The study, “Longitudinal echocardiography in pediatric patients with hypermobile Ehlers-Danlos syndrome,” was published in the American Journal of Medical Genetics.
hEDS is the most common type of Ehlers-Danlos syndrome, a group of genetic diseases that affect connective tissue, which provide structure to several tissues and organs. Disease symptoms include joint hypermobility, where joints can move in a wider range of motion than what’s typically normal, and soft and fragile skin.
Some studies suggested hEDS patients may have a higher risk of aortic dilation, resulting in routine screening being recommended with echocardiography, which is an expensive test. Subsequent studies haven’t confirmed an increased risk, however.
“Although progressive aortic root dilation has been demonstrated in other connective tissue disorders, this has yet to be elucidated for hEDS,” the researchers wrote. Aortic root dilation refers to an enlargement of the aortic root, the first section of the aorta.
Assessing risk of aorta damage in hEDS
To clarify the prevalence of aortic dilation in hEDS patients, researchers retrospectively analyzed the medical records of 227 pediatric hEDS patients screened by echocardiogram at the Nationwide Children’s Hospital in Columbus, Ohio between 2010 and 2021. Most were female (62.1%) and white (95.5%), and their average age was 12.9 at the first echocardiogram and 14.6 at the most recent exam. A total of 68 patients had data from more than one echocardiogram.

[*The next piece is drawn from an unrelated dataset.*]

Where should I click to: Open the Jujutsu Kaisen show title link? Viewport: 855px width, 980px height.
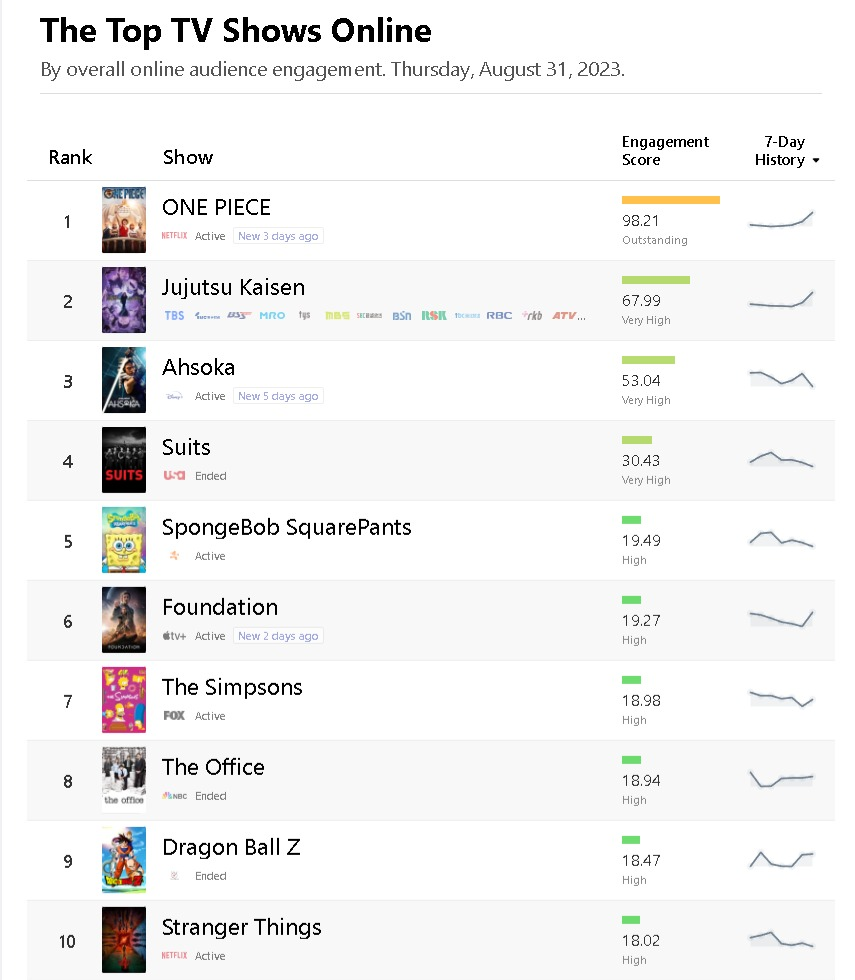click(233, 288)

The researchers looked at the aortic root size z-score, which represents the distance between a size value and the mean aortic root size of healthy people, adjusted for age. A z-score higher than 2 indicates mild aortic root dilation. It’s predicted that 2.3% of the population will have a z-score over 2.
Sixteen of 225 children and adolescents (7.1%) in whom the aortic root size was measured had a z-score above 2 at the first evaluation, suggesting mild aortic root dilation. Repeated exams in 10 of those with signs of aortic dilation showed a significant reduction in aortic root size z-scores, which reached reference levels (below 2) in seven.
At the final exams, nine of the 225 patients (4%) had a dilated aortic root, which isn’t statistically different from the expected 2.3% rate in the general population, the researchers noted.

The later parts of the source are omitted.